Kompas.com - 27/07/2016, 06:10 WIB
Kontributor Pontianak, Yohanes Kurnia Irawan

Penulis

SARAWAK, KOMPAS.com - Wajah Rosdiana siang itu terlihat sedikit panik. Meski sesekali terlihat ia tersenyum, namun tak menutupi raut kepanikan itu.

Maklum saja, siang itu, Senin (25/7/2016), adalah hari pertama Rosdiana mengajar di Community Learning Center (CLC) Ladong. Kepanikan Rosdiana siang itu terjadi lantaran persiapan peresmian CLC belum selesai.

"Anak-anak ini belum bisa diatur dan menurut perintah, karena ini adalah hari pertama bagi mereka semua sekolah di sini," ujar Rosdiana siang itu seusai rangkaian peresmian CLC.

Rosdiana, wanita berusia 33 tahun ini adalah guru di CLC, sebuah akses pendidikan yang menjadi pusat kegiatan belajar anak-anak TKI yang terpaksa ikut orangtua mereka bekerja di ladang atau perkebunan sawit.

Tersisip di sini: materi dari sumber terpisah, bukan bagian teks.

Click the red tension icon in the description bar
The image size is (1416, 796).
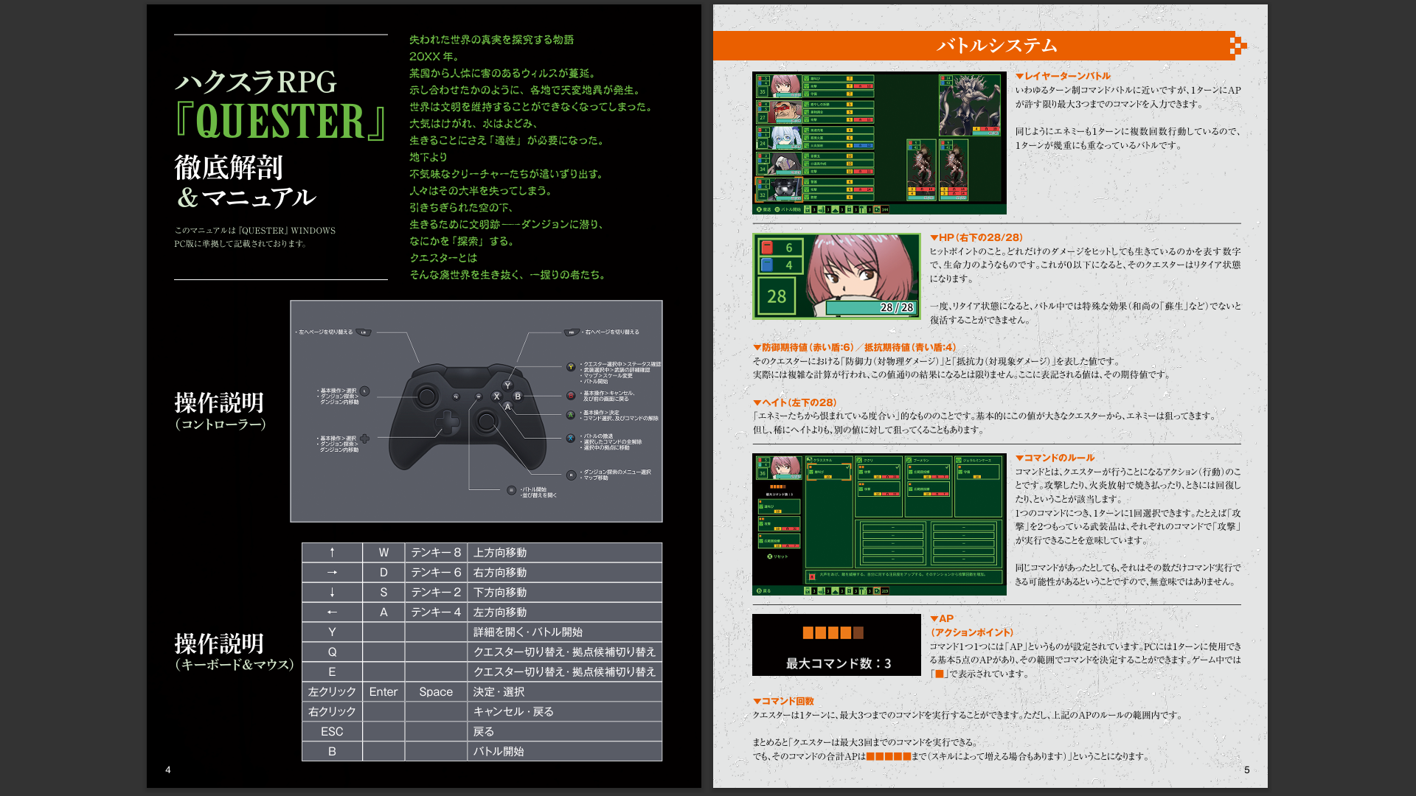[x=811, y=576]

Wanita kelahiran Gowa, Sulawesi Selatan, ini berada di Malaysia sejak tahun 2011 silam. Saat itu, ia mengikuti suaminya dan bekerja sebagai buruh pengumpul buah di salah satu perusahaan perkebunan kelapa sawit yang ada di Sarawak, Malaysia.

Tujuh bulan menjadi buruh sawit, wanita tamatan SMA ini kemudian direkrut oleh perusahaan tersebut dan diajukan sebagai tenaga pengajar CLC Tabung Haji, tempatnya bekerja.

Setelah memenuhi persyaratan, ia pun kemudian mendapat pelatihan dan bimbingan mengajar dari Konsulat Jenderal Republik Indonesia (KJRI) Kuching. Selama beberapa tahun mengajar di CLC Tabung Haji, kontrak kerja suaminya pun habis pada akhir 2015 yang lalu.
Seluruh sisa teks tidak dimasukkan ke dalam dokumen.